The Kansas Department of Education is revamping computer science education standards and in doing so, hopes to meet the workforce demands of employers and parents. According to Code.org more than 90% of parents want their children to study computer science in school, but only 35% of Kansas schools teach computer science. Code.org says students who learn computer science in high school are 6 times more likely to major in it; women are 10 times more likely. Yet, in Kansas only 146 Advanced Placement exams for Computer Science were taken in 2018. What parents would like to see in their child’s education is not being met by schools.
However, Dr. Stephen King Ph.D., the media and technology education program consultant for the Kansas Department of Education, believes Code.org is not giving a clear picture of Kansas’s offerings.
“They have a very narrow definition of coding, and I think we are doing a lot better than they say we are,” says King.
The proposed standards would introduce fundamental concepts of computer science beginning in primary school and at the secondary-level to offer, “computer science courses that will allow interested students to study facets of computer science in more depth and prepare them for entry into the work force or college.”
Representative Steve Huebert (R-Valley Center) wants to encourage students to take computer science classes by advocating to allow students the option of taking them to fulfill a science requirement for graduation.
“One of the way we do that is allowing for computer science class to count as a credit, a science credit for graduation,” Say Huebert.
Huebert is not proposing to make computer science mandatory, but allowing it to count as one of the science electives needed for graduation. Huebert wants to do something at the legislative level that works with the Kansas Department of Education.
“Ensure that what we are teaching in schools is cutting edge, more of what’s happening in the real world. So kids will be able to use what they are learning, prepare them to enter the job market and be able to do jobs that need computer science skills,” says Huebert.
Everyone learns about chemistry, physics and biology, but as Huebert says he never uses them however, “The one area I wish I would have had more classes in and my biggest weakness is computer science.”
In 2018 there were more than 2,200 computing science job openings in Kansas according to Code.org. The average salary of the jobs was more than $77,000 dollars, which is $30,000 dollars higher than the average salary in Kansas. The Kanas Chamber of Commerce is pushing for more computer science in high schools after hearing from employers about their needs.
Kristi Brown, the Senior Director Government Affairs at the Kansas Chamber, says the chamber is hearing from businesses across the state about the need in computer science careers.
“We do have a lot of technology-based companies in this area that really need to grow their work force,” says Brown.
This is just one of the reasons Huebert wants to address computer science education across the state.

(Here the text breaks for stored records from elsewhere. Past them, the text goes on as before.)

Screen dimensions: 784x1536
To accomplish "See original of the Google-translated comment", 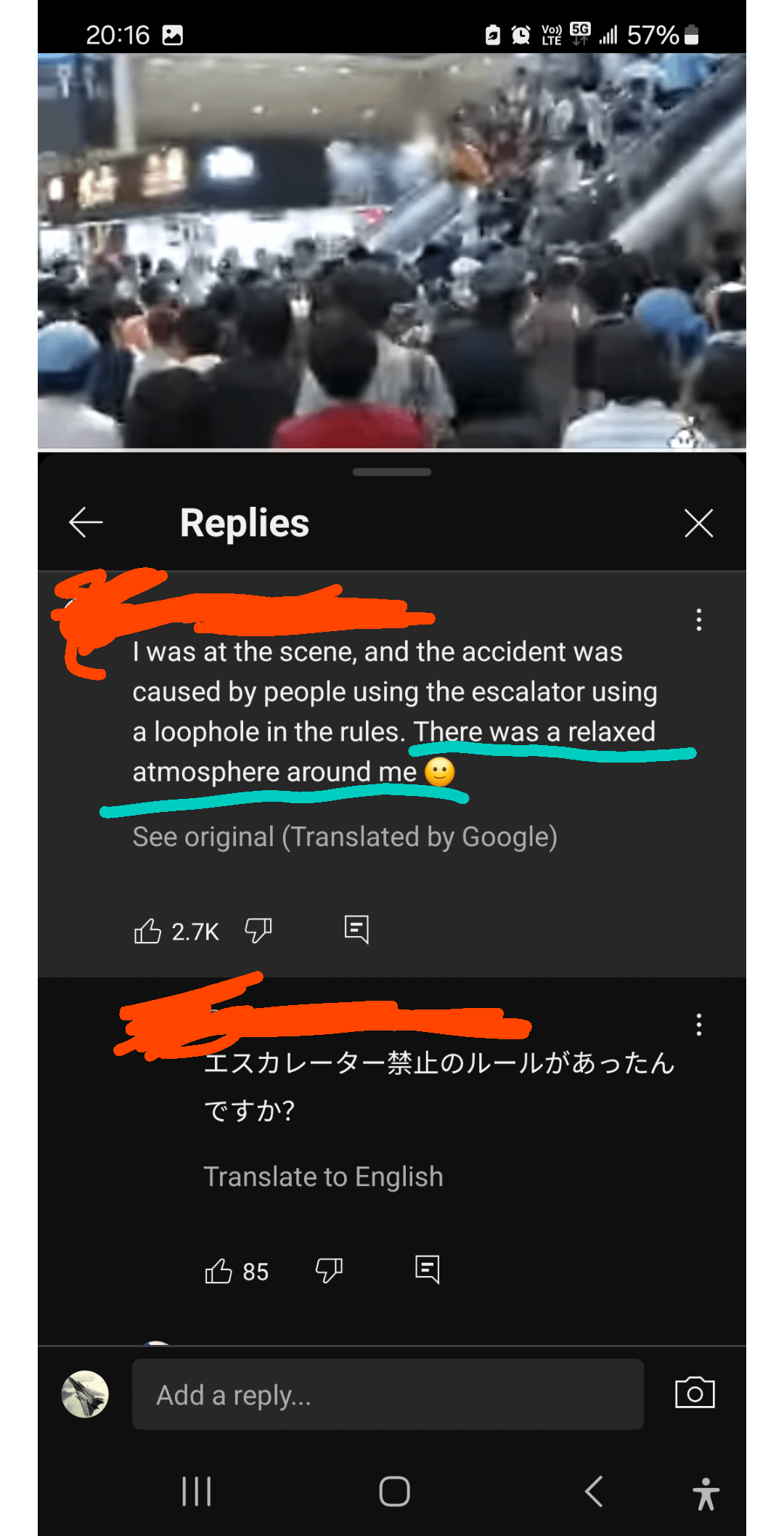I will (x=345, y=837).
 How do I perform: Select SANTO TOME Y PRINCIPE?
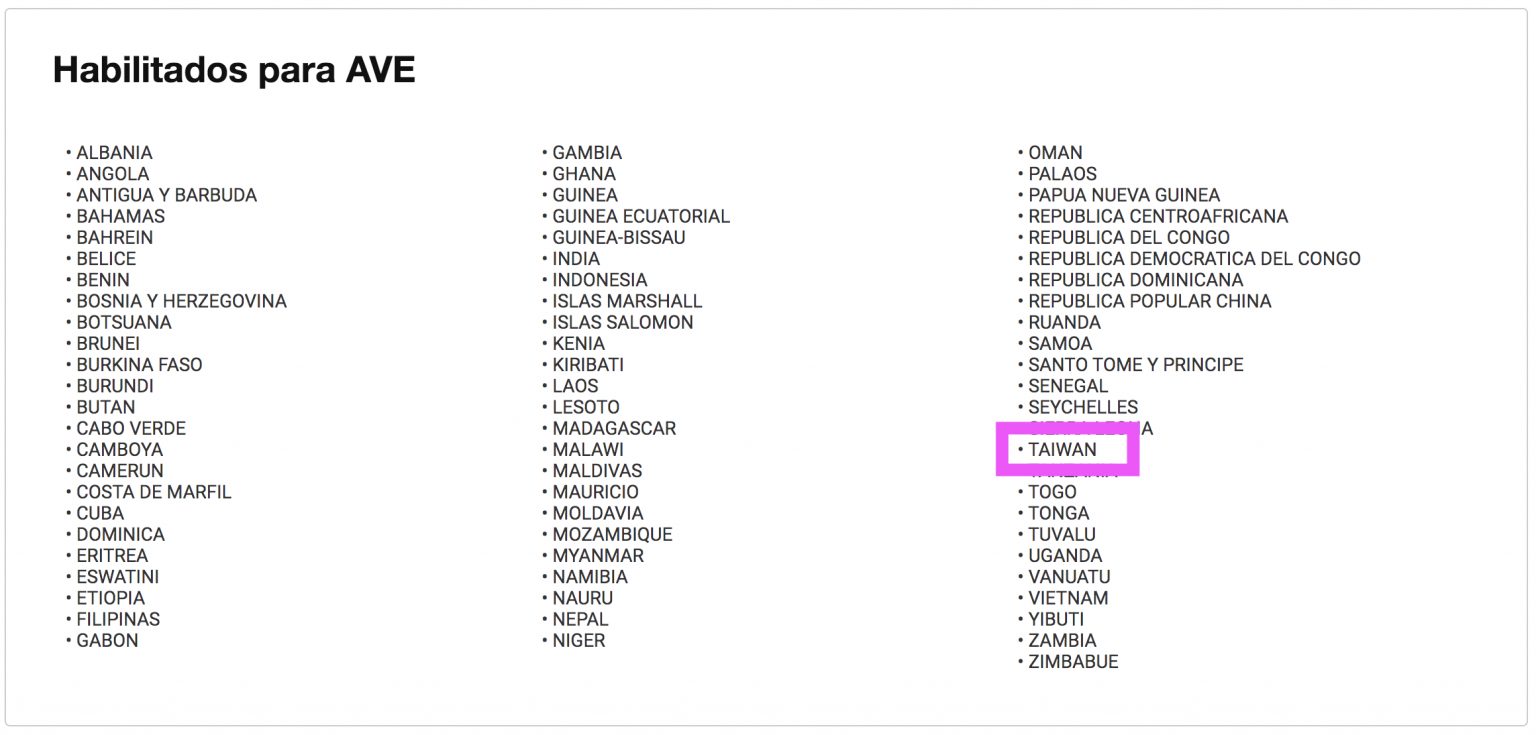[1136, 365]
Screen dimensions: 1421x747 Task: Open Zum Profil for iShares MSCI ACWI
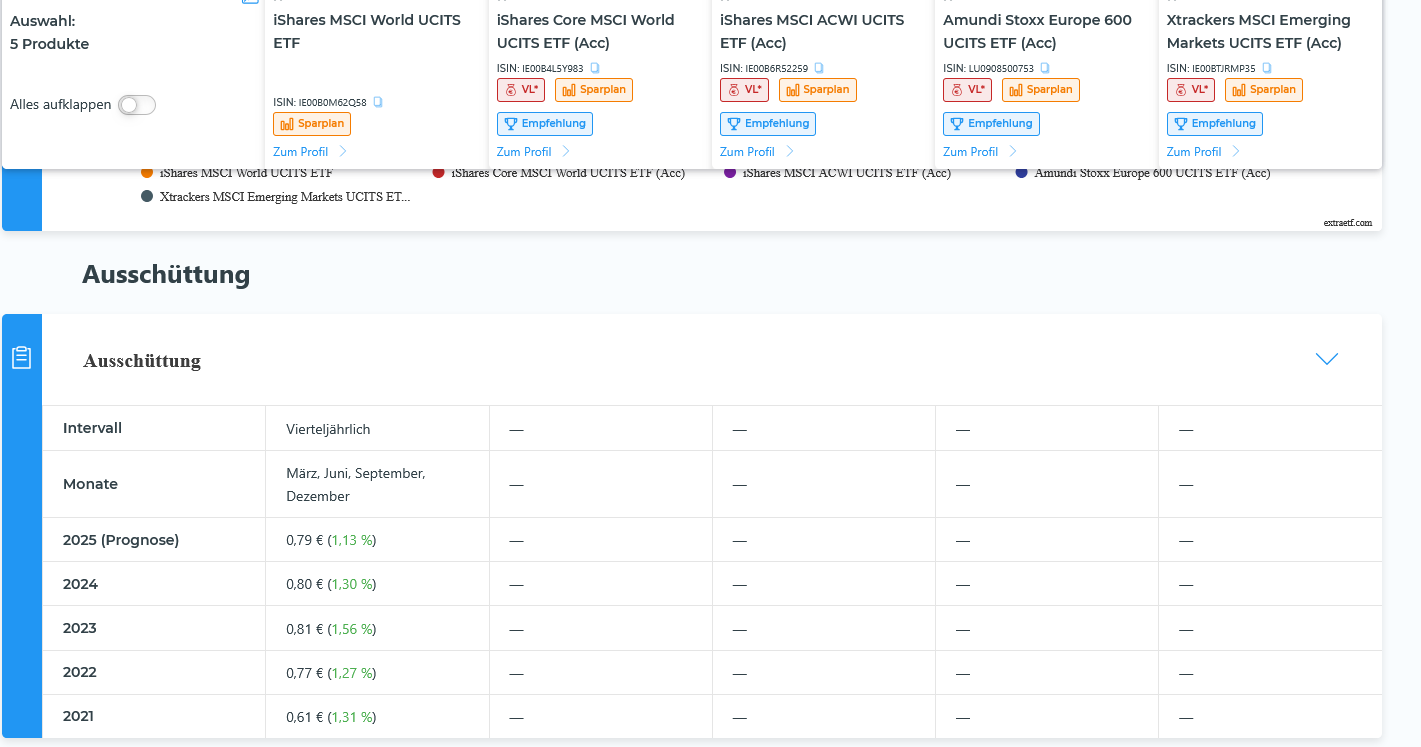tap(747, 152)
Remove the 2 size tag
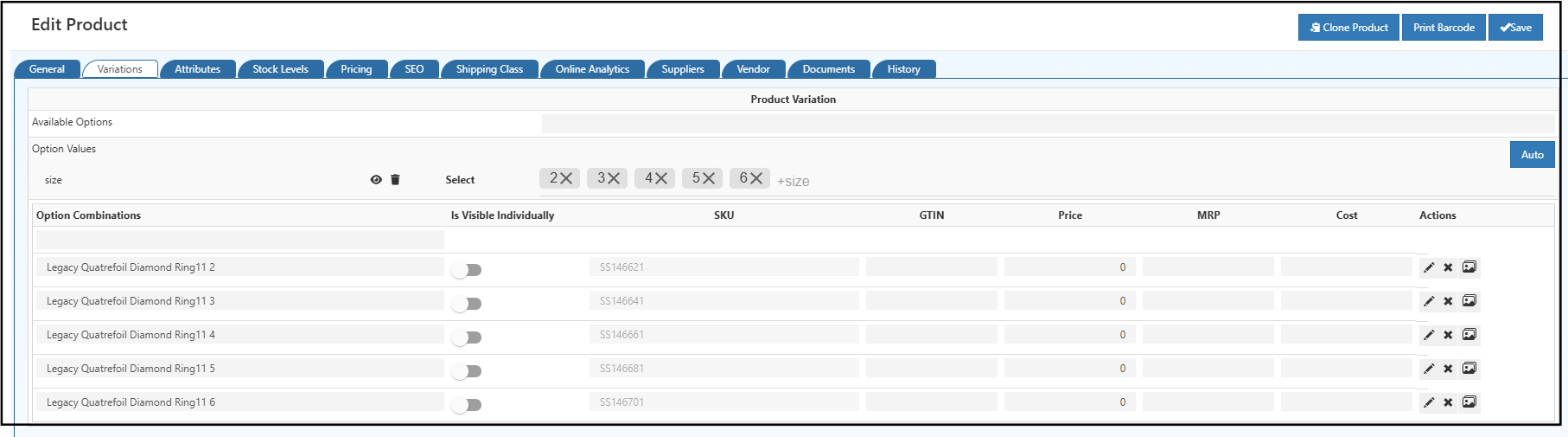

“The state board reviews their standards in all areas of education every 7 years. And we are at a point where the science standards are being reviewed so it is the perfect time for the bill we introduced.”
The proposed standards lays out education goals for each grade level starting in pre-K and focuses on a multi-pronged approach to computer science. Yet, the definition of what computer science is can be just as confusing. One of the key issues when discussing computer science is that many groups have wildly varying definitions.
“It needs to be said, computer coding has nothing to do with learning how to use a keyboard or learning how to use Microsoft office. That’s not what this is about,” says Brown.
King agrees that getting everyone in Kansas on the same page about what computer science is one of the biggest challenges.
“It’s hard to really specify what computer science is. We know it’s not just coding, we know it’s not just computer literacy, although those are both part of it,” says King “So what we have chosen to do in Kansas is to kind of take a step back and say what we are interested in is computational thinking.”
Huebert admits that the legislature can only make recommendations to the state board of education regarding curriculum, but with new standards on the horizon it was a good time for the legislature to weigh in.
“In my mind it is trying to move the issue forward. We can’t mandate it, but we can make the recommendation that it is in the best interest of the state board and local board and the legislature to get this change made,” says Huebert.
Computer science is a subject that brings a lot of stake holders to the table, including parents, educators, lawmakers, and businesses. According to Brown that is why it is so important to emphasize it in Kansas schools.
“I think that it is not just about educating kids, who are interested in learning this area. It is also educating the adults and making them more aware of the possibilities of student who are interested in that skill,” says Brown.